-------- PASSAGE GIVEN --------

Re: I\'m very confused (tinned wire v silver solder applied to the ends)

You can tin the ends with soft solder, but silver solder is quite different. The lowest melting point silver solder in my workshop is a cadmium bearing alloy with a melting point of between 680 & 720 Celcius, others vary up to about 900 degrees C. All of these require far too much heat for use with electric cable unless you want to melt all of the insulation.

In answer to your question, copper seems to turn black when exposed to sea water. If you can keep it completely dry you should not have any problems, but on a boat wiring often seems to get routed where it will get wet. The black colour indicates oxidisation, so resistance will increase, but the amount of increase may not be critical if the wiring was adequately sized in the first place. My own experience of this is a through hull transducer fitted with ordinary copper flex sealed in to the unit and not replaceable. It still works even though it is black from the transducer to the point a yard away where I cut it and joined in a new cable.
 
Re: I\'m very confused (tinned wire v silver solder applied to the ends)

-------- SUPPLIED DATA --------

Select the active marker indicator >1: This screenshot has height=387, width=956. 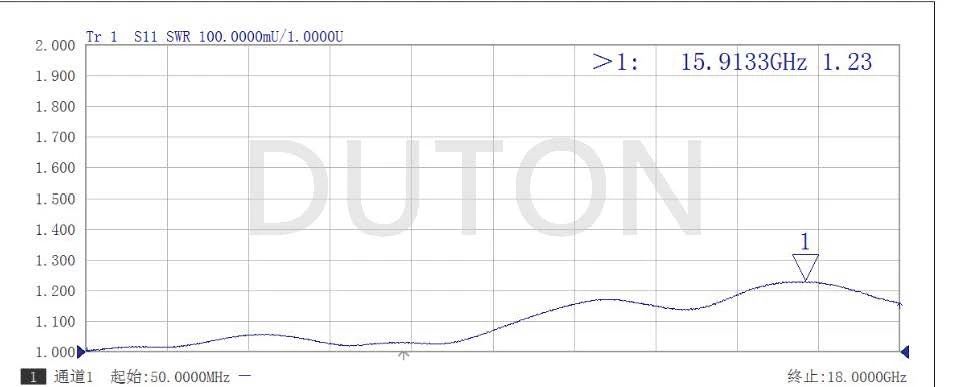(x=615, y=62)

--------

> **WRITTEN REQUEST A**: Translate this sentence from the forum thread on tinned wire versus silver solder into Spanish: "If you can keep it completely dry you should not have any problems, but on a boat wiring often seems to get routed where it will get wet."
> **WRITTEN REQUEST B**: According to the forum thread on tinned wire versus silver solder, what is the melting point of the lowest melting point silver solder in the writer's workshop?
> **WRITTEN REQUEST C**: Carry the forum thread on tinned wire versus silver solder forward from the point where it stops.

> **EXERCISE OUTPUT A**: Si puedes mantenerlo completamente seco, no deberías tener ningún problema, pero en un barco el cableado a menudo parece tenderse por donde se va a mojar.

> **EXERCISE OUTPUT B**: Between 680 and 720 degrees Celsius.

> **EXERCISE OUTPUT C**:
If its nice clean new untinned wire,the solder will resist the negative corrosion, in the ideal world fully tinned wire is best. Pesonally I use untinned wire crimp the connector on then flood the joint with solder. In heavy engineering this crimp and solder is a common method,have experienced hot crimps without the solder so for the type of voltage/currents us boaties use this method will last for a long time, hope that this does not confuse you further.
 
Re: I\'m very confused (tinned wire v silver solder applied to the ends)

=======================================
I could be talking complete bow-locks but I'm sure that I read
somewhere that the current actually travels along the surface of the wire rather than through the middle of it. If that is the case then I am sure that oxidization must have a detrimental effect.
=======================================


This is true at RF frequencies and why on ships the antenna leads from the radio room were copper tubing. This is not the case with DC where the current utilises the full cross section.


John
 
Re: I\'m very confused (tinned wire v silver solder applied to the ends)

You will find that the blackening if the copper extends well up inside the insulation but it has never amounted to what I would call corrosion hence my challenge elsewhere to the need to used tinned wire on the average family yacht. A dollop of silicone grease on the wire end should stop it but it will frustrate any future efforts to tin the ends.

However it is not silver solder that you will be tinning the ends with as it has silver solders have rather high melting points and I doubt if you could do it without melting too much of the insulation. If, like me, you like the idea of tinning the wire ends then use the same ordinary tin/lead solder that you would use for electronics wiring or circuit boards. Tinning the ends keeps all the little strands together as well.


Looks like I am the slowest typist on the forum
 
Re: I\'m very confused (tinned wire v silver solder applied to the ends)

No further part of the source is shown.